It probably looks just as you imaged as a reader. Ironically, in rendering beautifully stark vistas successfully, this may actually be one of the keys to Hillcoat’s adaptation’s weakness. It stands alone as a great and uniquely downbeat film to come from the Hollywood machine - typically and predictably, they seem to have had problems knowing how to market it - but somehow the grey visual splendour and the somewhat sentimental musical cues by Nick Cave and Warren Ellis compromise much of the ruthlessness of McCarthy’s original text. The majority of reviewers find the film lacking in comparison, but isn’t that usually the way, nine times out of ten, with adaptations? There is much damning with faint praise, as with Phillip Kemp:

"Still, [McCarthy’s] tone, that elusive tone, is absent. If the film misses the resonance, the sad deep anger of McCarthy’s work, it’s a creditable shot at it; but for one of the most powerful and original novels of the past decade, creditable doesn’t quite cut it." [1]

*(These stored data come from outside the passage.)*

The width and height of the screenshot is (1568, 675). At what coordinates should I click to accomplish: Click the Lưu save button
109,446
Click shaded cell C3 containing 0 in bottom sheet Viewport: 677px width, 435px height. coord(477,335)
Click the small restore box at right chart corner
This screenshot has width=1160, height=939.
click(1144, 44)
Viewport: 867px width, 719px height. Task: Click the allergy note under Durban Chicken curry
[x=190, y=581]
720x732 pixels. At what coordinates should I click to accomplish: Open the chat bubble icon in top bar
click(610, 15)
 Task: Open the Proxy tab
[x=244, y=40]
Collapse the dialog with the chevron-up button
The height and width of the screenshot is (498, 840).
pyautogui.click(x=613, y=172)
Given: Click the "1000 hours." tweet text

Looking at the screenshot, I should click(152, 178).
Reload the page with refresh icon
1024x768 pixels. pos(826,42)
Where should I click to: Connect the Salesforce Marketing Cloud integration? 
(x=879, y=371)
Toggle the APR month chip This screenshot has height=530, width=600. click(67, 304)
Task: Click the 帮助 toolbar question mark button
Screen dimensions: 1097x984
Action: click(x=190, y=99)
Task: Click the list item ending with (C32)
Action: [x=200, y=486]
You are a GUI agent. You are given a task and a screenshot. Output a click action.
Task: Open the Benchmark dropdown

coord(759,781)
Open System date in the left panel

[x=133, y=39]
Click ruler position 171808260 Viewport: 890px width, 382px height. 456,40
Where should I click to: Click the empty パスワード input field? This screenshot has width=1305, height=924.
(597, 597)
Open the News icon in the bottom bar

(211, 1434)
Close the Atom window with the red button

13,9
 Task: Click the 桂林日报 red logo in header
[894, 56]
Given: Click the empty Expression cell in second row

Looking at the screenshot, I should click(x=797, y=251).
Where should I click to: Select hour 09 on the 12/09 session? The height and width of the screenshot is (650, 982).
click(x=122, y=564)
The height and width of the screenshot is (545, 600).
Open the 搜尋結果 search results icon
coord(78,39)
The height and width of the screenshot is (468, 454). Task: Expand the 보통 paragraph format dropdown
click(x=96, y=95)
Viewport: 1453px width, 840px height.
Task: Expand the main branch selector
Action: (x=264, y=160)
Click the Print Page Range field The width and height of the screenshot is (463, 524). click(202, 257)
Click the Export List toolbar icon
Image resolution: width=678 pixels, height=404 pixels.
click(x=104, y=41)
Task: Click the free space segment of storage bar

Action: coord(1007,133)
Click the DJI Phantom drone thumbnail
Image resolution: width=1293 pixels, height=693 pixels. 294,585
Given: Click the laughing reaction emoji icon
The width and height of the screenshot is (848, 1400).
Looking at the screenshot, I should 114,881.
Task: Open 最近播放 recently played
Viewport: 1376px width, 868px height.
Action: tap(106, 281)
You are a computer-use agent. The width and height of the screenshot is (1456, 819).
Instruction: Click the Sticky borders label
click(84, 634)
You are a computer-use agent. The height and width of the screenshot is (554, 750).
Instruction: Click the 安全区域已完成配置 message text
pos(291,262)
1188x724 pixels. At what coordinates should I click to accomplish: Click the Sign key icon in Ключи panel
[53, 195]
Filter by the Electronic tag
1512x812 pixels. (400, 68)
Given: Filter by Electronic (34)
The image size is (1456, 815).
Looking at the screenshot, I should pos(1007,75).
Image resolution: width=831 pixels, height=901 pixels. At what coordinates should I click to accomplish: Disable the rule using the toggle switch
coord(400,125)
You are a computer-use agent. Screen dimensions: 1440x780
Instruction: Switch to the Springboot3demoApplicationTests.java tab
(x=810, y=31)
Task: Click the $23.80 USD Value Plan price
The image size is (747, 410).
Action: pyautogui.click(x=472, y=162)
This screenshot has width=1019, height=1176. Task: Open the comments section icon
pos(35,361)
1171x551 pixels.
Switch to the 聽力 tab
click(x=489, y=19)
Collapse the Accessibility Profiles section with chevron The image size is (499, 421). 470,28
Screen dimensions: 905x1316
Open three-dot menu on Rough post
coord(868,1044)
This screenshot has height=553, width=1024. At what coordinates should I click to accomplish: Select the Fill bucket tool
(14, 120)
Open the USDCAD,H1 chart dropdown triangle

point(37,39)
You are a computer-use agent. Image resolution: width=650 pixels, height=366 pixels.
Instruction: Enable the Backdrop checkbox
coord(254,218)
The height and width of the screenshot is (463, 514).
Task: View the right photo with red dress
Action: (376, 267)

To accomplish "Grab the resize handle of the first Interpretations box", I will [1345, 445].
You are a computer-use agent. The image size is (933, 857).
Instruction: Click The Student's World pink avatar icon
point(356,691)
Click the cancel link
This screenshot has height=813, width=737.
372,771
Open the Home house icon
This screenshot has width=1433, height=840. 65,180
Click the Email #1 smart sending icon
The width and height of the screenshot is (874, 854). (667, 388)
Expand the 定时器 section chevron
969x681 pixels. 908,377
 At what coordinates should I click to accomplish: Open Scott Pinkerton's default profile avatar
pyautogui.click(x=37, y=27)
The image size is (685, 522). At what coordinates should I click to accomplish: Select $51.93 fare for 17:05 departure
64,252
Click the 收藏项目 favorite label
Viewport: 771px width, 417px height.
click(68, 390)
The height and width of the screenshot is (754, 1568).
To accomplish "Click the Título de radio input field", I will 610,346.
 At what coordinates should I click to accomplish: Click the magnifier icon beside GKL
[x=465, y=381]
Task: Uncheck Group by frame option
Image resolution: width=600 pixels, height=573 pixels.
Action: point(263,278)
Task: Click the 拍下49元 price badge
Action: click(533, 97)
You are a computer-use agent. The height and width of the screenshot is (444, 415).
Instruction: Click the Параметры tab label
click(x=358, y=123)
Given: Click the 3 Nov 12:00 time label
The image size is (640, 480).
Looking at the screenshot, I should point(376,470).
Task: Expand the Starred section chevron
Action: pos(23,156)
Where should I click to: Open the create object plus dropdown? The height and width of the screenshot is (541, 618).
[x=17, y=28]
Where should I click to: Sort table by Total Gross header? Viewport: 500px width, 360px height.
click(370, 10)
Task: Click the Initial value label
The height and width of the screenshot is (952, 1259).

But there is so much that rings right in the film, and taken aside from its inspiration, it’s such a grand achievement in itself that it is hard to see how it might have been improved upon. It is one of the definitive post-apocalypse/post-civilisation texts ever written. Just as McCarthy deprived his modern westerns like "All the Pretty Horses" of pleasurable machismo and vengeance fantasies, and just as he stripped "No Country for Old Men" of the same plus the thrill of a showdown, in "The Road" he deprives the end of the world of the survivalist thrills and big special effects so common in, say, Hollywood disaster epics. All this is to force the action of the novels to give way to the metaphysical and the increasing interrogation of violence; of its justifications, its effects, its catharsis and randomness, to lay it naked. In "The Road", there is very little else but the fear of what people will do to one another in order to survive. And then, later, you realise that it is more about what someone will do to protect the ones they love.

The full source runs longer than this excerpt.